Le moteur du jeu, solide dans son ensemble, s’adapte bien à la Nintendo Switch, et le gameplay est fluide dans la plupart des situations. Cependant, quelques imperfections de l’interface se font sentir, notamment en mode portable où la lisibilité de certains textes devient un véritable défi. Les sous-titres, bien qu’également en français, sont parfois trop petits et se perdent dans l’encombrement visuel de l’écran. De plus, les menus, qui semblent avoir été conçus pour une utilisation PC, sont maladroits à la manette, et naviguer dans ces options peut devenir frustrant, surtout lorsqu’il s’agit de personnaliser les paramètres de difficulté ou de compétence.
En parlant de la difficulté, le jeu propose une flexibilité bienvenue. Les options permettent d’ajuster le niveau de challenge, ce qui est un atout majeur pour ceux qui souhaitent personnaliser leur expérience. L’option de difficulté la plus basse offre une expérience de jeu plus accessible, tandis que les niveaux de difficulté plus élevés peuvent rendre chaque rencontre tendue et stratégique, en particulier avec les mécaniques de gestion des deux formes et des ennemis qui y sont sensibles. Cependant, certains joueurs pourraient se sentir frustrés par la fréquence des combats et la difficulté des énigmes, qui peuvent paraître redondantes dans les premières heures de jeu.

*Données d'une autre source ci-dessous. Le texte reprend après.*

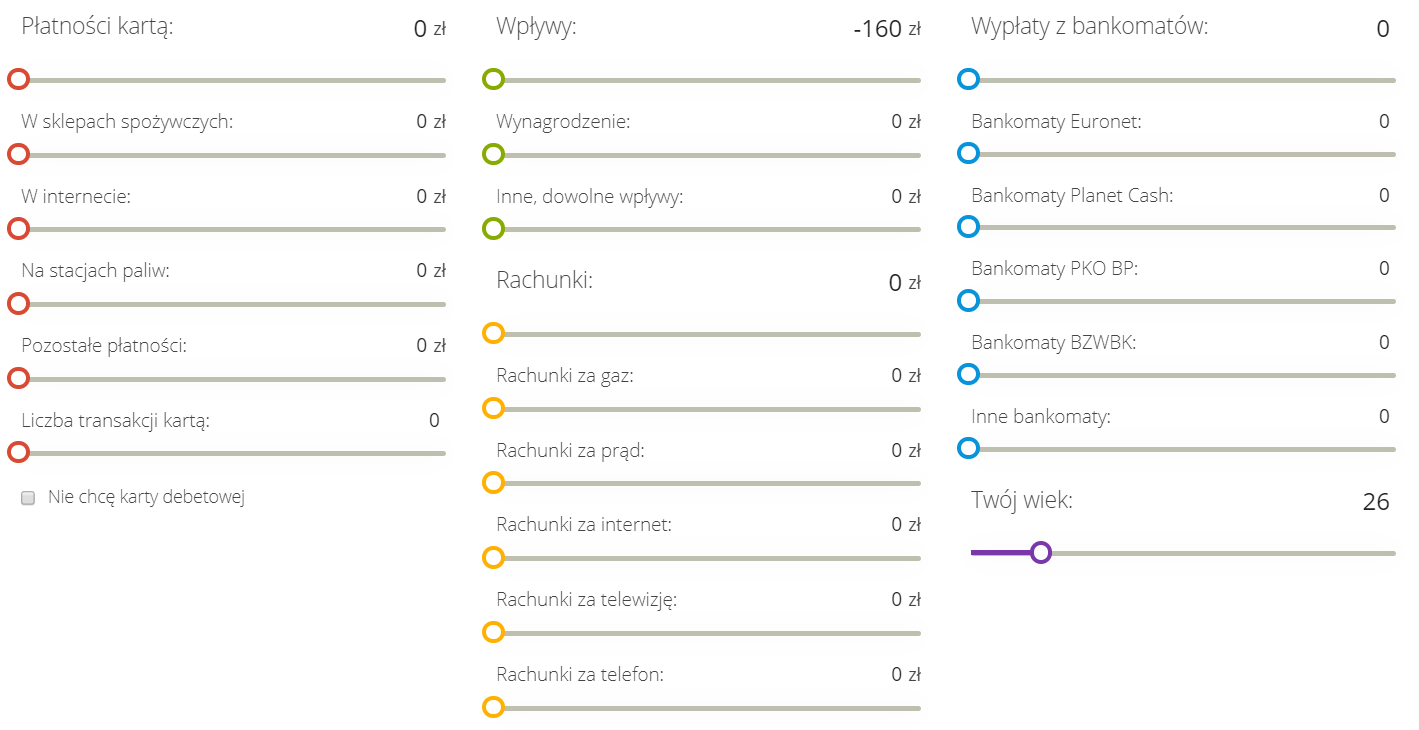Click the 'Wynagrodzenie' slider track
The width and height of the screenshot is (1419, 730).
point(707,155)
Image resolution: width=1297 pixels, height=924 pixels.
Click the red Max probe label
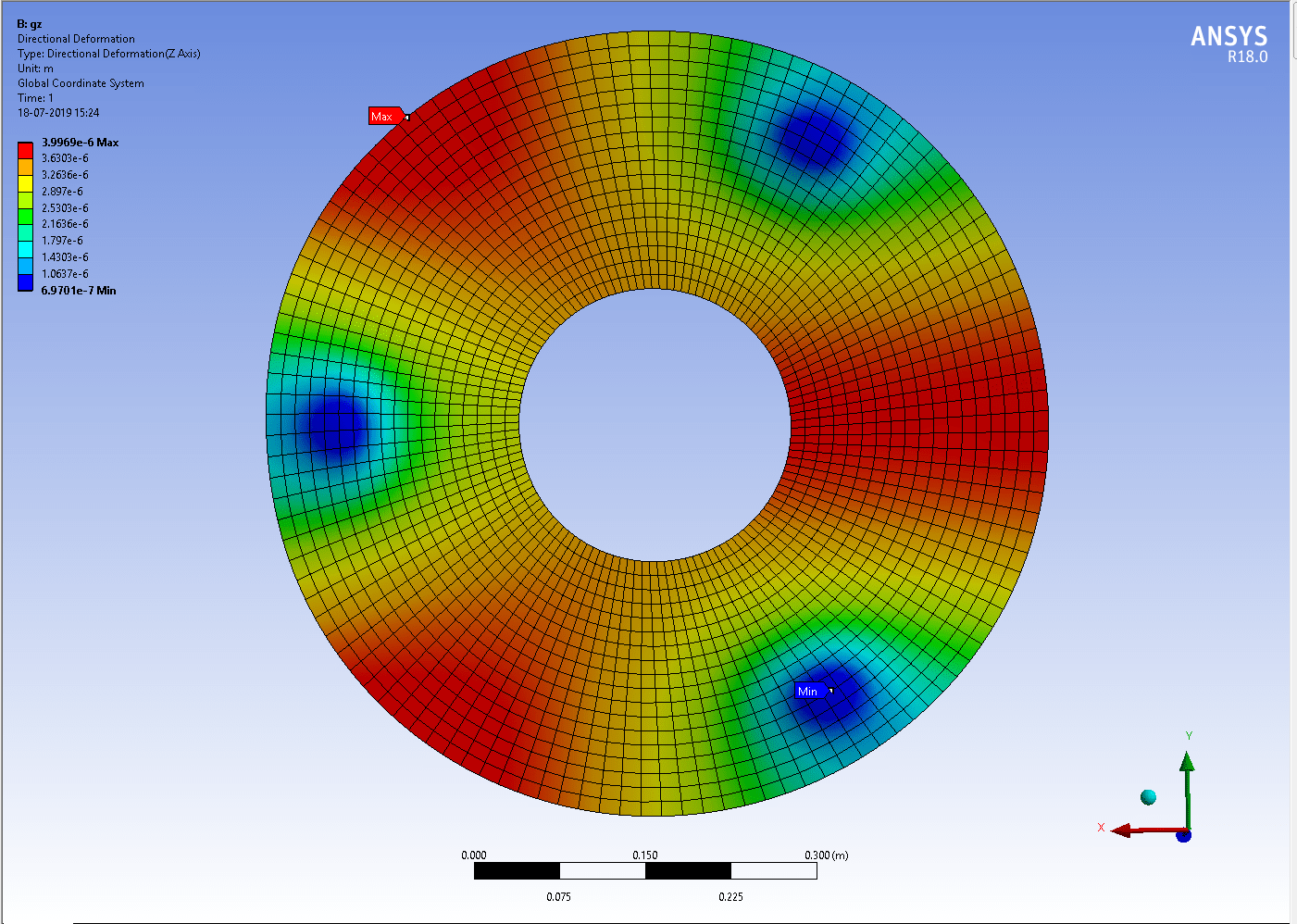pos(382,117)
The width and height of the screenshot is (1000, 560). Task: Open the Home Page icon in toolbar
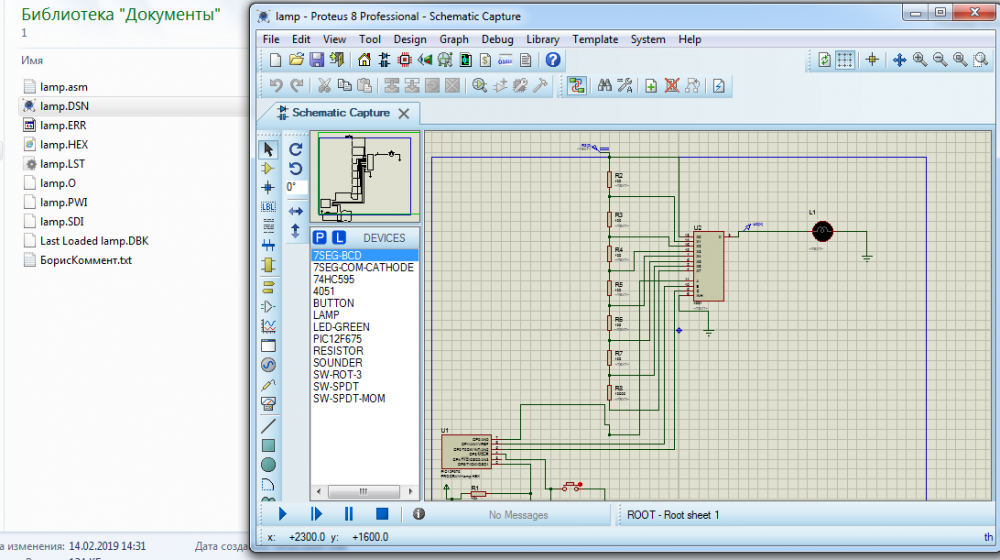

Le manque de contenu additionnel ou d’éléments de personnalisation plus poussés est également un point faible. Une fois l’histoire terminée, il n’y a que peu d’incitations à revisiter les mondes ou à explorer davantage les différentes branches de l’histoire. Ce manque de rejouabilité est dommageable, surtout pour un jeu qui mise sur une exploration vaste et dynamique.